Look below for the line containing "Task: Open case card W4034 22 104682". Write out that line and the rest through the last one, exactly as they appear, but without pictures.

----

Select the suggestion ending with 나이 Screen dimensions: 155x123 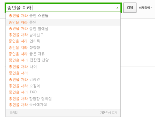pos(63,67)
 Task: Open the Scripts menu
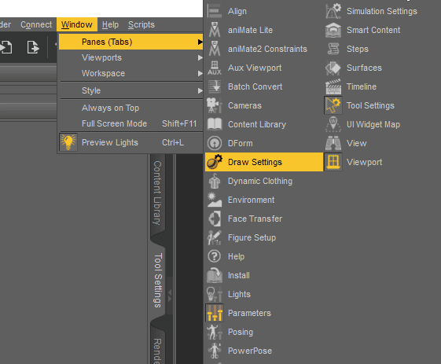point(141,24)
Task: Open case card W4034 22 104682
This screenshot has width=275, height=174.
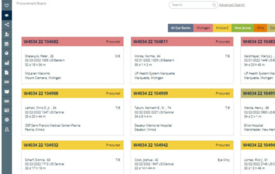Action: 72,42
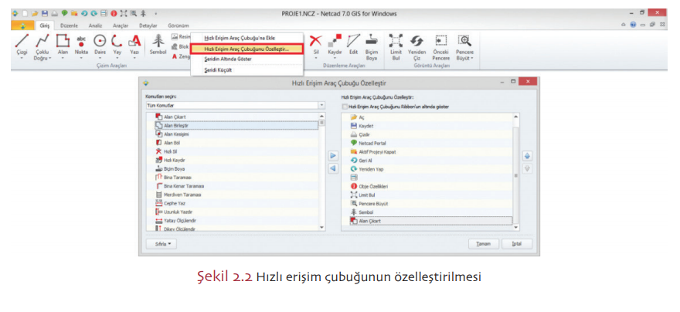Enable showing toolbar below the Ribbon checkbox

(345, 107)
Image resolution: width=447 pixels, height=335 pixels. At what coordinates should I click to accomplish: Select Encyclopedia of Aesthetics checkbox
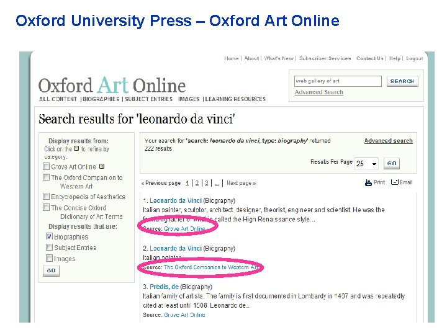tap(46, 196)
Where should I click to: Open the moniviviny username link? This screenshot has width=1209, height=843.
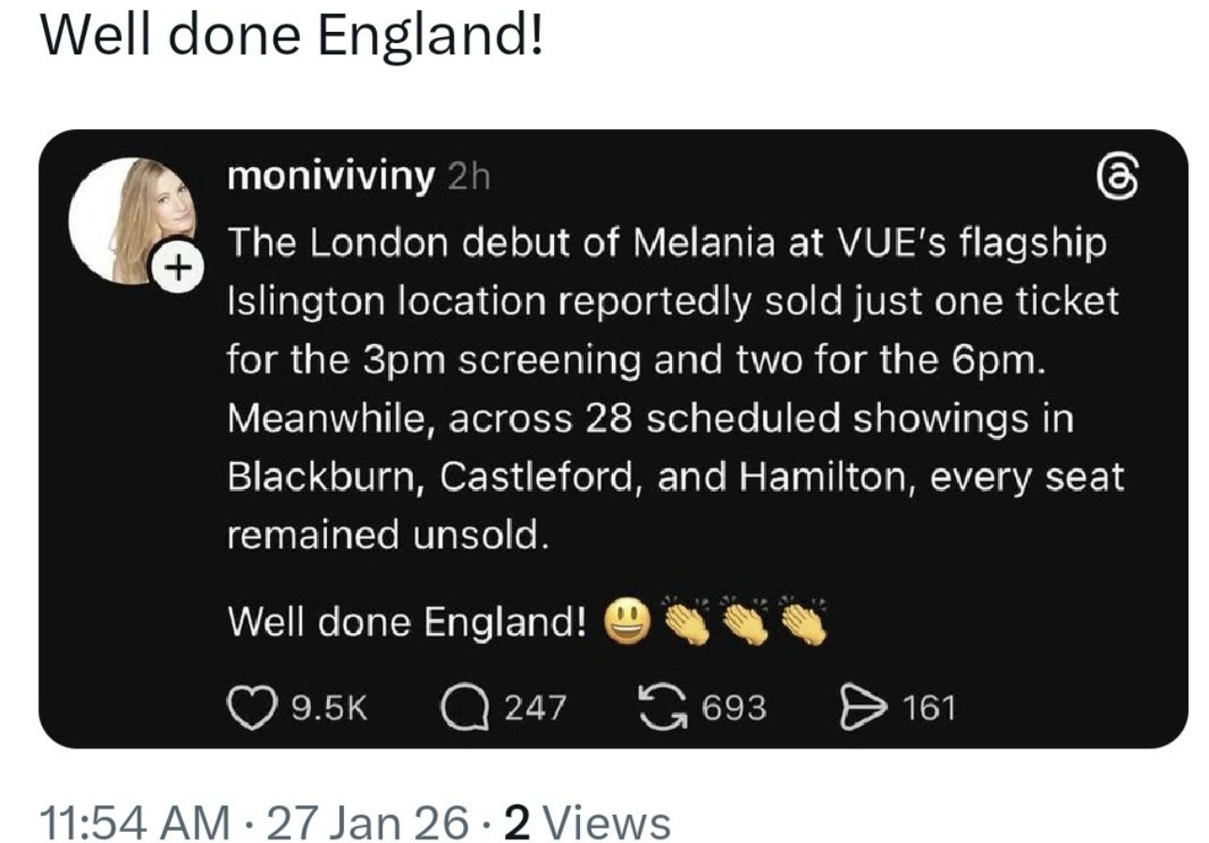(x=331, y=177)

----

[Your solution]
Task: Open case card W4034 22 104682
This screenshot has width=275, height=174.
Action: 72,42
Enable showing toolbar below the Ribbon checkbox

(345, 107)
Image resolution: width=447 pixels, height=335 pixels. At what coordinates should I click to accomplish: Select Encyclopedia of Aesthetics checkbox
tap(46, 196)
Where should I click to: Open the moniviviny username link? This screenshot has width=1209, height=843.
(x=331, y=177)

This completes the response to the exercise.